===== Records for this task

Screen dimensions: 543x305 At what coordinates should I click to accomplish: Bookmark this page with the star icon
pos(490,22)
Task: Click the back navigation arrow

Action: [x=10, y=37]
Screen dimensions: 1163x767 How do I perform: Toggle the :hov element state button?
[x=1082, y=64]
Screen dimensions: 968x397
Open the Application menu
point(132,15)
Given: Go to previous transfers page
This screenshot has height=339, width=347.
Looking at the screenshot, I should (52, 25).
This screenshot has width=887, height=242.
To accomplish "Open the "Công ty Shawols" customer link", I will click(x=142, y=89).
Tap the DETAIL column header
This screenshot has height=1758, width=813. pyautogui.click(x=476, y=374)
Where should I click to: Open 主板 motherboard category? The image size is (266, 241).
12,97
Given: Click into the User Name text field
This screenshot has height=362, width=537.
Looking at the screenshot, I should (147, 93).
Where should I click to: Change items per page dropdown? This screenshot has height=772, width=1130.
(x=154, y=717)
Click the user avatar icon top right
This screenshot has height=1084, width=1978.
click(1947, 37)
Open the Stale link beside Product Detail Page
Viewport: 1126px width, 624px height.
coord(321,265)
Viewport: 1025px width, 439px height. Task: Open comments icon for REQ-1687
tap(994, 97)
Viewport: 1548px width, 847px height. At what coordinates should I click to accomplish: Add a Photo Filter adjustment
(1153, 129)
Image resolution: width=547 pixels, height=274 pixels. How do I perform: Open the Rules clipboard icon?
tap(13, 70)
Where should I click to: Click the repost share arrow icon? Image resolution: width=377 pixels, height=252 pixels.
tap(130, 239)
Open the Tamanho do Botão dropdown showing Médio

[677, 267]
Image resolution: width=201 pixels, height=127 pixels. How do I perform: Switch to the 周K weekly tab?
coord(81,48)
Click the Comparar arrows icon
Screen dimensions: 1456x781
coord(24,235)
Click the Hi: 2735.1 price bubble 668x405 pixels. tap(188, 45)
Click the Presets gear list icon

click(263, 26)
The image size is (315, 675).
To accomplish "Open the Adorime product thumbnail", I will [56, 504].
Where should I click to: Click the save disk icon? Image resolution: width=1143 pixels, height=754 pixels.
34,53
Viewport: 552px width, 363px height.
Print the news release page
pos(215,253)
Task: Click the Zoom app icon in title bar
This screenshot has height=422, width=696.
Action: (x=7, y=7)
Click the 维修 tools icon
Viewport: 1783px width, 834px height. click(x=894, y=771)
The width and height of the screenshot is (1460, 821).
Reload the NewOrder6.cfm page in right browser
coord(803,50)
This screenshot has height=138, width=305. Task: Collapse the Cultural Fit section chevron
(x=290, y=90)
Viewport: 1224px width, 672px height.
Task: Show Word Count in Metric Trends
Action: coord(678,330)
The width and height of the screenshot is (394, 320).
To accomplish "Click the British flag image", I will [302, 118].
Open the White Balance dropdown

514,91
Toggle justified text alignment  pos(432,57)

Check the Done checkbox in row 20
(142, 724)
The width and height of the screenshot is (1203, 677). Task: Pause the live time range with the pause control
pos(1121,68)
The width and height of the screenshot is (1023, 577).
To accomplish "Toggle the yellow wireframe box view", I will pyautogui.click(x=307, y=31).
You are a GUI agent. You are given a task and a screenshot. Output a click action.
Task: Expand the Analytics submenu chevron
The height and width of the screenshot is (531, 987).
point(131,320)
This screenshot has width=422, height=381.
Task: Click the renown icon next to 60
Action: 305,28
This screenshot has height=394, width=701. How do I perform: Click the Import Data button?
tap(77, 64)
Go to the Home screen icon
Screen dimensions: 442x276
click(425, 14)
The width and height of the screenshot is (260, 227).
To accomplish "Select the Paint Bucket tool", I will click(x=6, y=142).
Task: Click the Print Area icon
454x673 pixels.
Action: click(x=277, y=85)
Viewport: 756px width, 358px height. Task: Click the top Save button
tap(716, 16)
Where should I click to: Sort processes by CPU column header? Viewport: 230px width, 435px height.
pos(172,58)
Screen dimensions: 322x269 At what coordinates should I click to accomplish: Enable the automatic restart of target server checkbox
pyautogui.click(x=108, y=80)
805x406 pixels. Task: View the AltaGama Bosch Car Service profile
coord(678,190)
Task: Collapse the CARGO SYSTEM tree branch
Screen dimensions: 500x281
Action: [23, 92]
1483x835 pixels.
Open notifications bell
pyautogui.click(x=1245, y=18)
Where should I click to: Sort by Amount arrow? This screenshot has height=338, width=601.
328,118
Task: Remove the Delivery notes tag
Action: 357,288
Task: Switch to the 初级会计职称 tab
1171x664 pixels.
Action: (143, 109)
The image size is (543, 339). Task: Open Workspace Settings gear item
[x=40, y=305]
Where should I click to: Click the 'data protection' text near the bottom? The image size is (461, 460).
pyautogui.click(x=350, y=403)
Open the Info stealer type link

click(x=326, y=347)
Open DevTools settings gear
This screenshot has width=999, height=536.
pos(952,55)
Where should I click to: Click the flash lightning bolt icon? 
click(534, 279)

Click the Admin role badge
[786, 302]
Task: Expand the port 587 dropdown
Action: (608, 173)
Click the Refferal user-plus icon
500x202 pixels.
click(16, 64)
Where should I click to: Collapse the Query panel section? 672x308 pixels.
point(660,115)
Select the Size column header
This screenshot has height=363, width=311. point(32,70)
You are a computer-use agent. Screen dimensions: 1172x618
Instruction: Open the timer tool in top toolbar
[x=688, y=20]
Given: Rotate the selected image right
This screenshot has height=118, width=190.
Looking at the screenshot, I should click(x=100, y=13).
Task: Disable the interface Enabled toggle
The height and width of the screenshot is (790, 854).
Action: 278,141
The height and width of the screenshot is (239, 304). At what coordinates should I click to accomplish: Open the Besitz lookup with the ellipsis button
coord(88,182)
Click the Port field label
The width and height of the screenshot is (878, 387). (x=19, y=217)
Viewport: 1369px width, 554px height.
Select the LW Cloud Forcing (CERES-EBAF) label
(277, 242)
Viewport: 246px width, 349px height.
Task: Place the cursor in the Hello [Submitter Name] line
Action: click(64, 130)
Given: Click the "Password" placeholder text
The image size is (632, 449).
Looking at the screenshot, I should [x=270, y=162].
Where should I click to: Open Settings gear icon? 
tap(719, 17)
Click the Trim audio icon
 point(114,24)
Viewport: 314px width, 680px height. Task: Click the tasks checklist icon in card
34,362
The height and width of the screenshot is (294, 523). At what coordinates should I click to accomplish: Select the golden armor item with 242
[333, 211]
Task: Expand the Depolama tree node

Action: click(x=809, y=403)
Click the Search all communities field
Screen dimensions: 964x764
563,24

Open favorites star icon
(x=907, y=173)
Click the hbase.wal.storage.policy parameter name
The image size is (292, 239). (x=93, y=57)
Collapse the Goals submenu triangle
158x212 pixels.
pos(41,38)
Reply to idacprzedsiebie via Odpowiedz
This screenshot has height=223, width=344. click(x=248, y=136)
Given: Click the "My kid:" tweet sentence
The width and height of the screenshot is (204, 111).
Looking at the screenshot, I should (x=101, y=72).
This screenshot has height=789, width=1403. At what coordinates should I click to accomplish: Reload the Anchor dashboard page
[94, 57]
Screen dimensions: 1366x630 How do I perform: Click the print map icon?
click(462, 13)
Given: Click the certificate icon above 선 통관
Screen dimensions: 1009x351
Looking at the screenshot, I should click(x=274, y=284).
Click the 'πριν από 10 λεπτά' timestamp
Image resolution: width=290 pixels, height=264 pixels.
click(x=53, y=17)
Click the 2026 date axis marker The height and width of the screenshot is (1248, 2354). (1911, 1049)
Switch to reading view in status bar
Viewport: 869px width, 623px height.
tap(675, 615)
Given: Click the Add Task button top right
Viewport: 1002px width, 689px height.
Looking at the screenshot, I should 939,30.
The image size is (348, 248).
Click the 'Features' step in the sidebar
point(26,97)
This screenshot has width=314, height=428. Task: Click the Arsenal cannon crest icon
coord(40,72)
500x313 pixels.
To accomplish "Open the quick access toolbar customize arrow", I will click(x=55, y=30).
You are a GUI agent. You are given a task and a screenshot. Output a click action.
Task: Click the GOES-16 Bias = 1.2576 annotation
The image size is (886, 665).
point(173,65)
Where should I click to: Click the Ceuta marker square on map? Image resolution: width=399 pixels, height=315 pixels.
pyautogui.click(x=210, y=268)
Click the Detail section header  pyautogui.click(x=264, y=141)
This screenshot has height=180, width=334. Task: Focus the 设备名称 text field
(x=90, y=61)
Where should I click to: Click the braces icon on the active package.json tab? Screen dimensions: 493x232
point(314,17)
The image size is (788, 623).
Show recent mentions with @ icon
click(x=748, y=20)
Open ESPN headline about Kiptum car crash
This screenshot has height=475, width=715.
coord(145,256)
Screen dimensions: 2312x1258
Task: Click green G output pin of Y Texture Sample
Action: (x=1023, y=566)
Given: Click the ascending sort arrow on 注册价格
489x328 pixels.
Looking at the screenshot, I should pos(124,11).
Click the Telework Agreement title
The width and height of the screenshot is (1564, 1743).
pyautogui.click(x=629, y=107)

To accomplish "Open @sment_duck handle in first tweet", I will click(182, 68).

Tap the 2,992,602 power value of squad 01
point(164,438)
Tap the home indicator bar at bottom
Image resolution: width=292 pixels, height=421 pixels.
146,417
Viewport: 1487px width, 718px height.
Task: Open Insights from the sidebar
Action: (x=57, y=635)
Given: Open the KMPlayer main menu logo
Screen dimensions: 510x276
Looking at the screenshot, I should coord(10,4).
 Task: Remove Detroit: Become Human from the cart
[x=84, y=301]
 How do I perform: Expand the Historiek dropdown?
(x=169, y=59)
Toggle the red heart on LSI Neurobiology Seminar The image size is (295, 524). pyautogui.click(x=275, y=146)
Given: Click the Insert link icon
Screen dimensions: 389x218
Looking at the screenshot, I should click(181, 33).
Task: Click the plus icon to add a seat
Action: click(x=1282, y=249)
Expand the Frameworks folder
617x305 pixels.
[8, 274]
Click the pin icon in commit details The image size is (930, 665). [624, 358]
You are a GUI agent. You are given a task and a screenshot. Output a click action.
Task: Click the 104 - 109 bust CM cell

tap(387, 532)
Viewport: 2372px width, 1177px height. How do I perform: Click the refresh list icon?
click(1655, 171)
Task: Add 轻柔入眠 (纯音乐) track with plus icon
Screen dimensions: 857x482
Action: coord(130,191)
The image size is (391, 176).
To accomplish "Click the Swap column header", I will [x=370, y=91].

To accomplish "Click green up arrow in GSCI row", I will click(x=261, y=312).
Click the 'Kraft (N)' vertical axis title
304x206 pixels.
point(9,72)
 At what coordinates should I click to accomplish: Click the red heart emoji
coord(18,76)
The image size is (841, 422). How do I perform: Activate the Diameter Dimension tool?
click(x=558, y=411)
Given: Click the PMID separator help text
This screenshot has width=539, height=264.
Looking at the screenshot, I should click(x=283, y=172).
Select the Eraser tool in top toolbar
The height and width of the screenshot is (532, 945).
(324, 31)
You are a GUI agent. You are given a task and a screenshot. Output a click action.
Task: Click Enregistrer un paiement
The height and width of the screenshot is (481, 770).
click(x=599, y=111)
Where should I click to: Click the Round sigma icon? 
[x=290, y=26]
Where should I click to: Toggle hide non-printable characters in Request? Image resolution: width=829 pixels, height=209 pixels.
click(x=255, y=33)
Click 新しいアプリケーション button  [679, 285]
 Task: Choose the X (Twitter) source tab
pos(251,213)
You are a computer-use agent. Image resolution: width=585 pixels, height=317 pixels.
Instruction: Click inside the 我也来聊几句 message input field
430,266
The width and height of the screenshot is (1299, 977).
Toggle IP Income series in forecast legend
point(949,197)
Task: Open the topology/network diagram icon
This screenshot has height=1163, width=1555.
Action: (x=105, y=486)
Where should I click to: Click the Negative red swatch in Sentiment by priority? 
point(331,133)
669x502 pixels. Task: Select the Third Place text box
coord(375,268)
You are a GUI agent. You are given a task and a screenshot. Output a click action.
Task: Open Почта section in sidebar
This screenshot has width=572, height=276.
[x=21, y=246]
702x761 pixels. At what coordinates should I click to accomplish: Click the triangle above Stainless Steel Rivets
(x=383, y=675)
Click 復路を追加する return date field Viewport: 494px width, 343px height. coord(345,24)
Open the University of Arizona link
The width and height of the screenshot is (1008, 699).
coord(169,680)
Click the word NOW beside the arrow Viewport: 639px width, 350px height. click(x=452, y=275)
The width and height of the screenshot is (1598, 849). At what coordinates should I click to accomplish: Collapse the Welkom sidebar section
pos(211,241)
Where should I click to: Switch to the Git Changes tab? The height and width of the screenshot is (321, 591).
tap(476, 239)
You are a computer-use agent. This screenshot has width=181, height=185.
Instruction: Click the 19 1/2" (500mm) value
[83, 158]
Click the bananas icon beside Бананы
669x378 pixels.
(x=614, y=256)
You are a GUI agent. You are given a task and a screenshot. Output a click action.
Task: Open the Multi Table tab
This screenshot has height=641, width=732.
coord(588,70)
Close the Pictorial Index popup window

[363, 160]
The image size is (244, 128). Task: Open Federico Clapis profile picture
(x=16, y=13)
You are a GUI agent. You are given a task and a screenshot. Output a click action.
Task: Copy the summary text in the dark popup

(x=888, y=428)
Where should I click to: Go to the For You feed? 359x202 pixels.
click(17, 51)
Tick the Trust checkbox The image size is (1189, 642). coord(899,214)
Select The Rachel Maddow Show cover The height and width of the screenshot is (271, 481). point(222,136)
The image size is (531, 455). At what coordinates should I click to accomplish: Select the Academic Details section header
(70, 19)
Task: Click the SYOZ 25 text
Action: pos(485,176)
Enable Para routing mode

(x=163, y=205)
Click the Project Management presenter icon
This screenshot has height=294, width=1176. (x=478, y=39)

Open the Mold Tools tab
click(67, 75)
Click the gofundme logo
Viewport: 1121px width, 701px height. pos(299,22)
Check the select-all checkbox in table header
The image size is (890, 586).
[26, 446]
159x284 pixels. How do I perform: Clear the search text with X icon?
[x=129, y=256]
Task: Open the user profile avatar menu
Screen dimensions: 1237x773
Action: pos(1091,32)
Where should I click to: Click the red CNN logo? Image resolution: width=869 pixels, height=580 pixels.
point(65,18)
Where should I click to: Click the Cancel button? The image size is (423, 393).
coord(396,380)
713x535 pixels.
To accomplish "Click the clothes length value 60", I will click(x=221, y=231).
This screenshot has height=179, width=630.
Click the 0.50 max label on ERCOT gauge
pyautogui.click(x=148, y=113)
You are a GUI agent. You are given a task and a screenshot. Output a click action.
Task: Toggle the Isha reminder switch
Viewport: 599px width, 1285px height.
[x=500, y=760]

==========

▸ What is being asked
Repeat the lines of the records above, starting with the line that has "Task: Open the topology/network diagram icon" and ending after the line that has "[x=21, y=246]".

▸ Written solution
Task: Open the topology/network diagram icon
This screenshot has height=1163, width=1555.
Action: (x=105, y=486)
Where should I click to: Click the Negative red swatch in Sentiment by priority? 
point(331,133)
669x502 pixels. Task: Select the Third Place text box
coord(375,268)
You are a GUI agent. You are given a task and a screenshot. Output a click action.
Task: Open Почта section in sidebar
This screenshot has width=572, height=276.
[x=21, y=246]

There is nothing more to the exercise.